The Jasper County Emergency Corps was organized in 1972 by Aubrey Cole. They are often the first ones called in any water emergency. Although the boats say "sheriff," members of the Corps are volunteers from all walks of life. Some are scuba divers, and a few like Williford have undergone highly specialized dive training with law enforcement officers in Galveston.

There, they learned to dive in muck where you can't see an inch, how to recover evidence, and how to extricate yourself without panicking if you find yourself trapped under an obstacle.

But JCEC does more than just water rescue and recovery. They also assist with community events and with searches for lost children and hunters.

In the case of a hostage situation or an escaped prisoner, they might set up the command post, provide lights and a generator, and help secure the perimeter.

You might expect that, the JCEC would be supported in full by county and municipal budgets, but in fact they receive only nominal amounts. The rest comes from fundraisers, tips from grateful boaters who have been towed, and donations from fishing tournaments for whom they provide safety support.

Debbie Littlefield says she applies for all the grants she can, but grants are based on the number of call outs. Last year, the good news on the lake was fewer call outs, but that means fewer grants that the Corps can qualify for.

Grants have purchased some top-notch equipment like underwater communications, but there are some simple and relatively inexpensive things that would have been a big help on the lake last week. Neither of the cameras has any kind of video capture or recording device. Countless times the FAA inspector thought he saw something of interest.

"Hold on, wait, go back," he would say, but a pontoon boat anchored and drifting in wind and current doesn't stop.

Once they thought they saw a tire, another time maybe the engine cowling, but there was no "play it back" and look again.

Most equipment the JCEC has was donated by various organizations, is military surplus, or was seized by law enforcement in drug raids.

JCEC never has enough volunteers.

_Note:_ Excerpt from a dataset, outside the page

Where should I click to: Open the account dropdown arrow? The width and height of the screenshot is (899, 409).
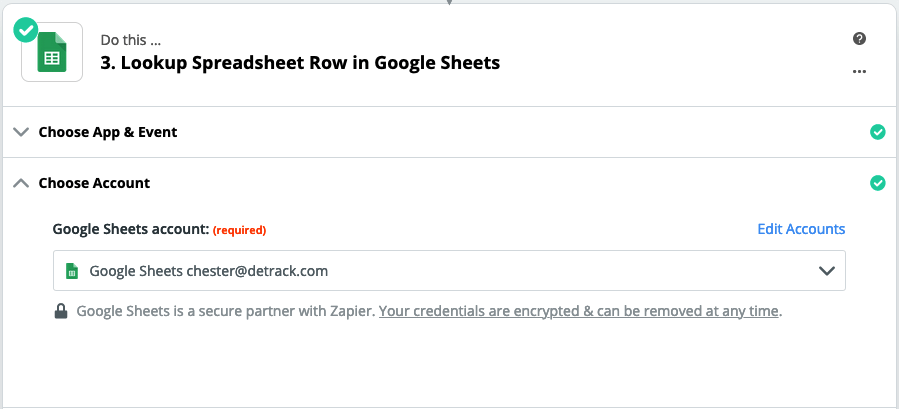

Even though thirty or more may attend meetings on the third Tuesday at 7 p.m., you never know how many volunteers you will be able to reach.

One thing that keeps people in the Corps going is the community support you find in East Texas, according to Williford. Customers and employers understand when you are trying to recover an accident victim; they would want you to do it for their family, so they are willing to put their needs on hold.